MR CORBELL (continuing):
The lease is, of course, a concessional lease. The club pays $7,000 a year in rent for the land and it was, in fact, granted at a peppercorn rental. It was, of course, deemed to be in the public interest to grant the land to the club because the community believed that it was appropriate to provide a golf course in that area. But that does not mean that the club has any presumptive rights to develop the land for any other purpose. That is a right that can only be exercised by the Territory; yet this issue has been ignored by the majority report of the standing committee.
There seems to be an acceptance that because it has occurred in other instances it can occur here; yet PALM, in their advice to the committee, said that precedence was not an issue for consideration. PALM said that each planning proposal and each change to the Territory Plan is considered on a case by case basis; so there is no basis for advocating this proposal on the ground that it has occurred with regard to other concessional leases.
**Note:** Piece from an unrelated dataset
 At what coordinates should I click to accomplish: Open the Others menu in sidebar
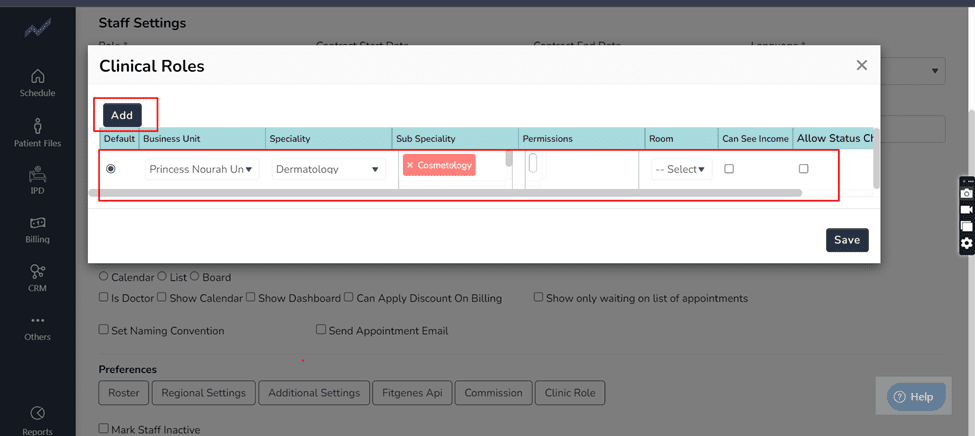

Equally, the issue of betterment to be charged for the development at the Federal Golf Club, should this proposal proceed, at 75 per cent, is in direct contradiction with the recommendations of the Stein inquiry, which recommended that there be no remissions for concessional lessees who propose changes to a lease purpose clause which add value to the land and which would be, for all purposes, different from the original grant. Again, there is no comment in the majority report relating to this very substantial issue of leasehold administration policy.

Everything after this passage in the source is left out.